Purpose Of The Study
- To investigate the role of melatonin in reversing Warburg metabolism in cancer cells.
- To explore the potential of melatonin supplementation as a therapeutic strategy against cancer.
Main Methods
- The study hypothesizes that depressed melatonin levels initiate aerobic glycolysis and that elevated ROS upregulate the HIF-1α/PDK axis, inhibiting PDH.

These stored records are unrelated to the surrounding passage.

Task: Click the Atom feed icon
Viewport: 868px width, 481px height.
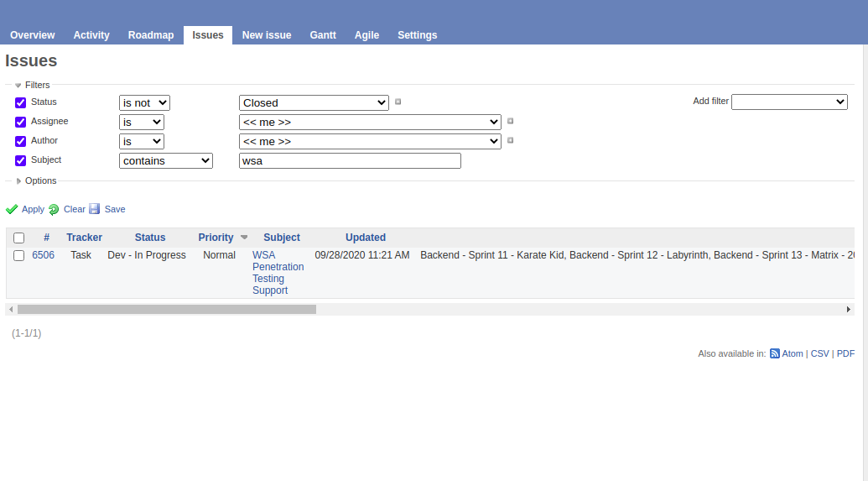Action: [775, 354]
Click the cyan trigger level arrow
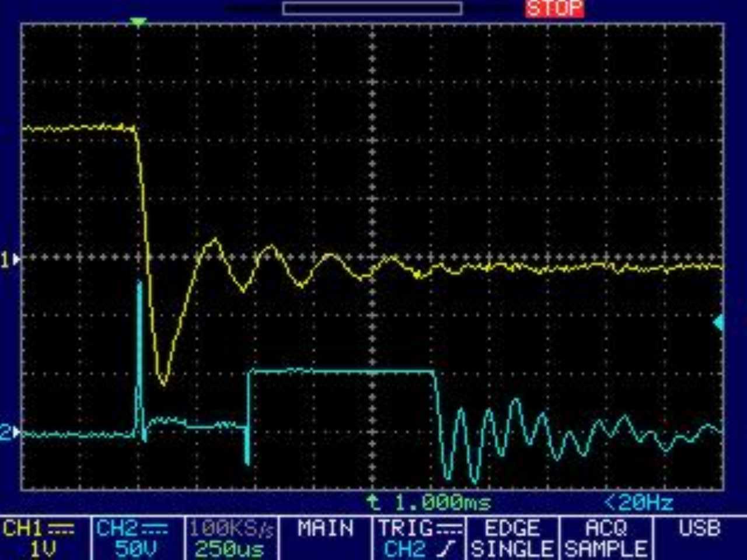This screenshot has width=747, height=560. tap(718, 322)
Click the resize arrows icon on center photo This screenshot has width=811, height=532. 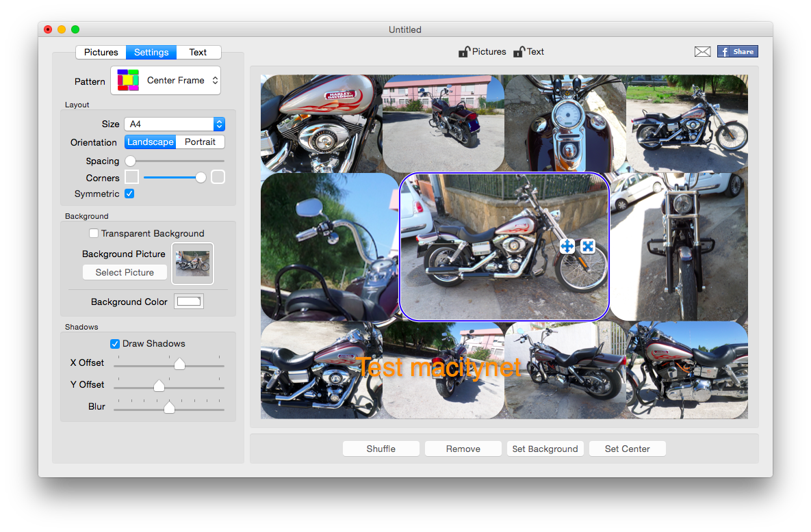(588, 246)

- The research speculates on the mechanism by which melatonin supplementation could counteract these effects.
Main Results
- Exposing Warburg-metabolizing cancer cells to melatonin increases intramitochondrial melatonin levels.
- This elevation reduces mitochondrial ROS (mtROS), interrupts aerobic glycolysis, and inhibits tumor cell proliferation.
- Mechanistically, melatonin upregulates the sirtuin 3 (SIRT3)/FOXO/PDH axis, promoting pyruvate entry into mitochondria and enhancing intrinsic melatonin production.
- Melatonin also inhibits HIF-1α, decreasing PDK activity and disinhibiting PDH, thereby reversing Warburg metabolism.
Conclusions
- Melatonin supplementation can reverse Warburg metabolism by restoring mitochondrial function and redox homeostasis.
- This reversal involves the upregulation of the SIRT3/FOXO/PDH axis and the inhibition of the HIF-1α/PDK axis.
- Melatonin shows promise as a therapeutic agent for inhibiting cancer cell proliferation and tumor growth by targeting core metabolic pathways.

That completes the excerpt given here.